March 23rd, 2011, 5:05 pm


Umar said:

I admit I’m a Sunni sectarian. It’s the hypocritical pro-Syrian regime adn its’ backers here who ridiculously deny that they are sectarian, even the sectarian nature of the regime is known. The regime is openly supporting this Shi’itetaztion in Syria to further entrench it’s hold on power. What I meant by “squelching any Sunni opposition to it” is allowing Sunni shuyookh to speak against this and many of these so-called Mustabsireen(Sunnis who become Shi’ite) declare Abu Bakr and Umar heretics as taught by their masters. So spare me your ridiculous and vulgar sectarianism and if you want to see that, look at Iraq, where we see the Shi’ite leaders there smiling and laughing with Bush and Wolfowitz while attacking Abu Bakr and Umar!

March 23rd, 2011, 5:19 pm


Vedat The Turk said:

A Question To The Group

The real question that is to be determined is whether Bashar Assad will stand and fight or flee? If he fights, how much force will he exert? If he flees will it be orderly (with power left to the army) or hastily (to save his own skin).

I would love to know what everyone in this group thinks. This could be an interesting test to determine commentators comments turn out to be correct (and worthy of praise) and whose are just dead wrong.

March 23rd, 2011, 5:32 pm


jad said:

Don’t you or anybody on SC ever think to use this naive game on me, we all are judged by what we wrote and we’ve been on SC long enough to know what each one of us is and what he represent.

Here is what you wrote in your last comment (you actually wrote the same comment before promoting for arming people and I told you the same thing at that time),
“When the regime use weapons to subdue people,the people must carry arms and defend themselves.
If the people have arms,this will guarrantee will be all out war.this the only language the regime understands.”

Every sentence in that crappy comment of yours need an explanation, what ‘self defense’ are you calling for when you are asking for people to get arms and use it in an ‘all out war’?
What you wrote is nonsense, there is nothing about self defense in your comment, there is nothing showing your sympathy of any kind to the people who died in Daraa, you have nothing in that stupid comment you wrote but stupid blunt call of ‘all out war’ and violence. Show me one comment you wrote that give any sympathy to any of the people who died in Daraa, NONE.

I write whatever I want whenever I want, nobody here is asking from anybody a prove of anything, we are not in a competition of proving who we are.

March 23rd, 2011, 5:35 pm


Ziadsoury said:

Prof Joshua, Souri
Let’s assume they are chanting for the MB which I am against and would not vote for. Let’s assume they are calling Bashar a non believer. What is wrong with that? Do they deserve to die? Do they deserve to be attacked like there is tomorrow? By the same logic, anyone who is in the opposition to the ruling party deserves to die.

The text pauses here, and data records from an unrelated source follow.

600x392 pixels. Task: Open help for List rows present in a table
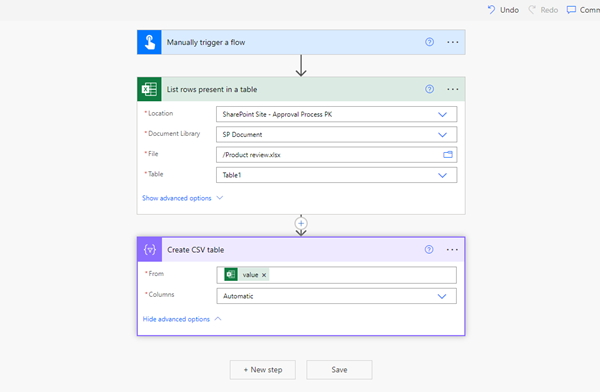coord(429,89)
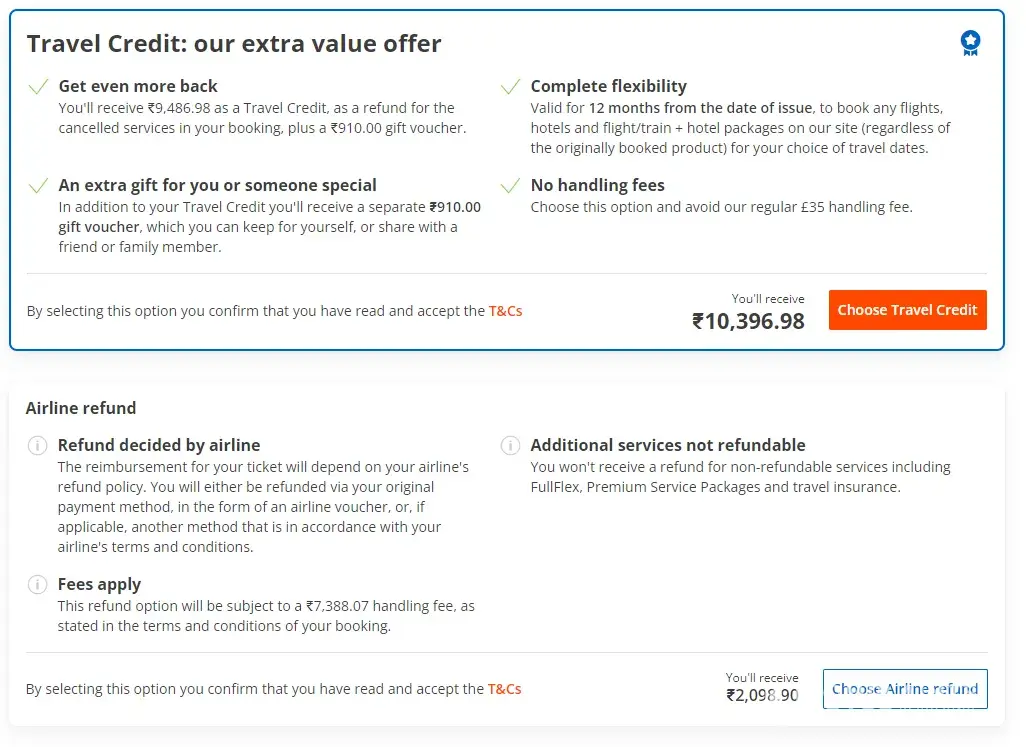This screenshot has height=747, width=1026.
Task: Click checkmark beside "Get even more back"
Action: (x=39, y=87)
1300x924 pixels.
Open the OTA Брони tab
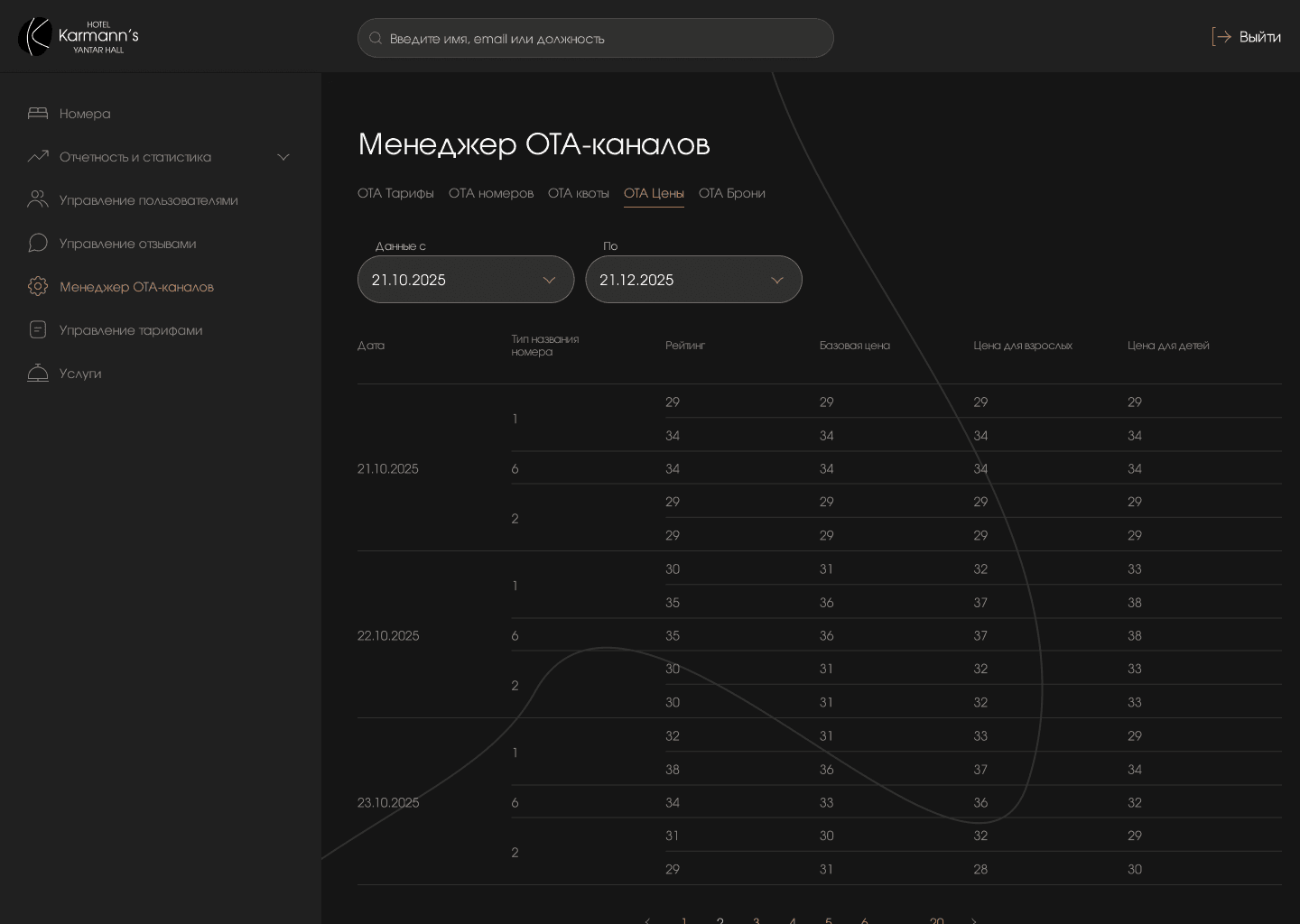732,193
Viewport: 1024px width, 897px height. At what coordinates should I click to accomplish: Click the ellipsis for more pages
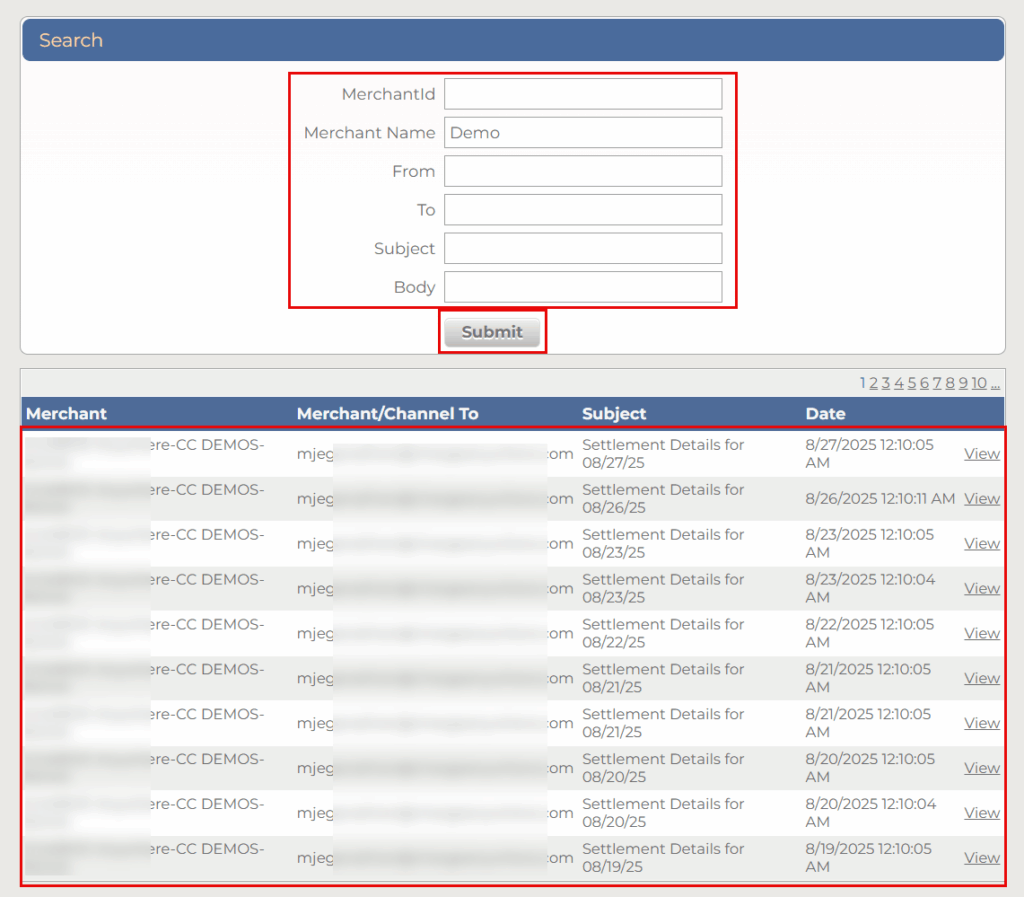(x=995, y=383)
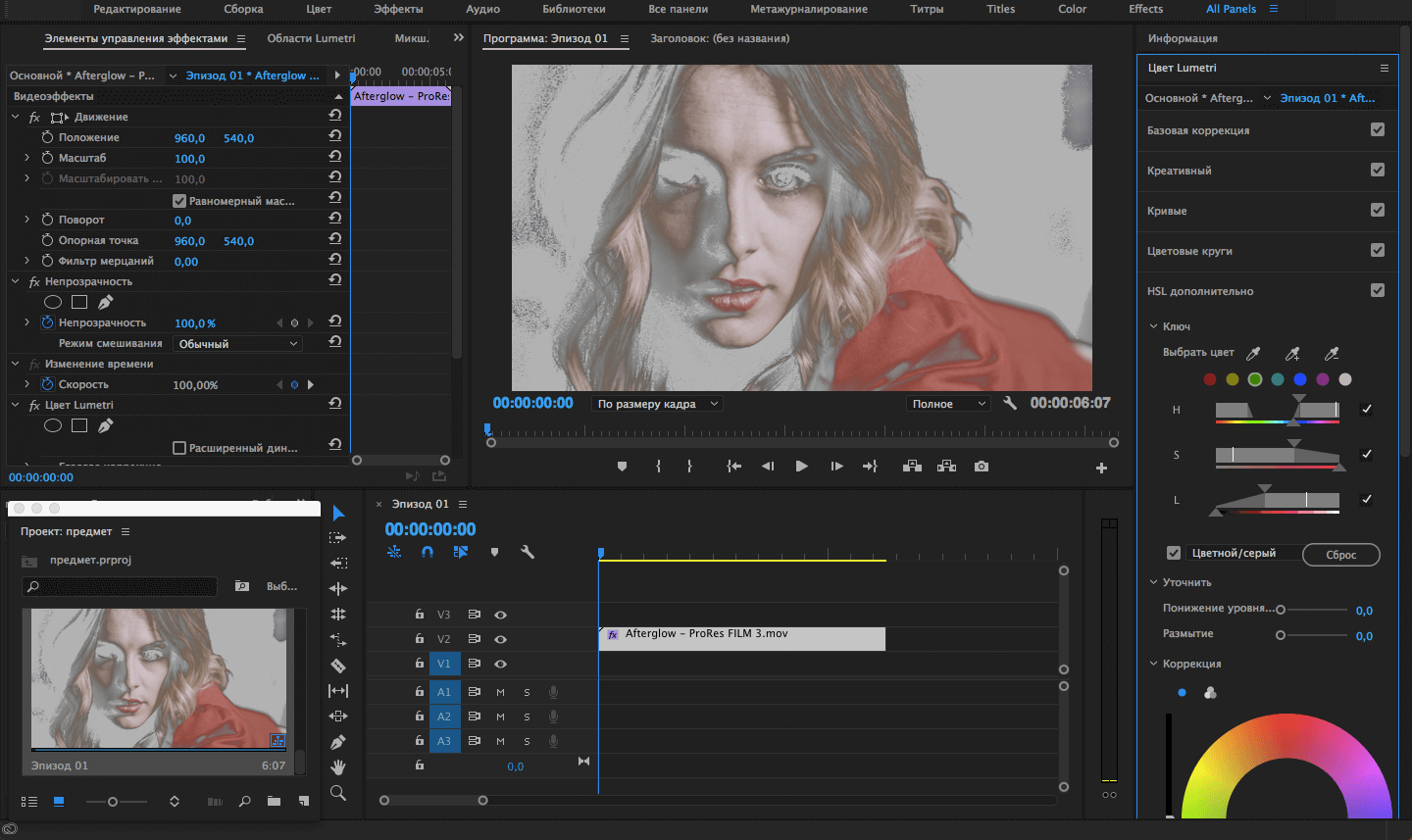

I went out during the run to the Iraq war and called Bush so many things and no one bothered me. The guy was talking to god for advice. Do you guys believe that every Syrian has the right to assemble and free speech?

March 23rd, 2011, 5:59 pm


majedkhaldoon said:

when security forces use guns to kill unarmed people, dont you think that they need self defence,is it hard for you to comprehend that, you said my comment is crappy and nonesense, look at yourself in the mirror, who is crappy and talking nonesense.
we have enough brutality and tyrany from this regime,put people in jail for expressing their idea.
You said;
I write whatever I want whenever I want
Is it O.K. for you and not O.K. for us

March 23rd, 2011, 6:13 pm


trustquest said:
real account of what happened today from the guy who witnessed the Tunisian and the Egyptian revolutions.

March 23rd, 2011, 6:23 pm


NK said:

Dr Landis

You wrote “slogans and chanted: “No Iran. No Hizbullah. We want a Muslim who believes in God.”” and then in the comment you wrote “We want a Muslim who fears God”.
There’s a big difference between believes and fears, fears being the correct translation.

As for the slogan being sectarian, there might be some truth in that, but when you look at everything that happened in the past week, the rumors of 1500 Hizb Allah fighters entering Syria to protect the regime, the rumors of Iranian troops arriving at Daraa and participating in hunting down protesters and the fact that over 10 people died so far, it’s not that impossible to believe that the people would chant slogans against HA, Iran and Bashar who failed to protect his own citizens over the past few days. It’s pretty common to call somebody “does not fear god” ” ما بيخاف الله” when he does something despicable regardless of his religious affiliation, I think what happened in Daraa qualifies as despicable.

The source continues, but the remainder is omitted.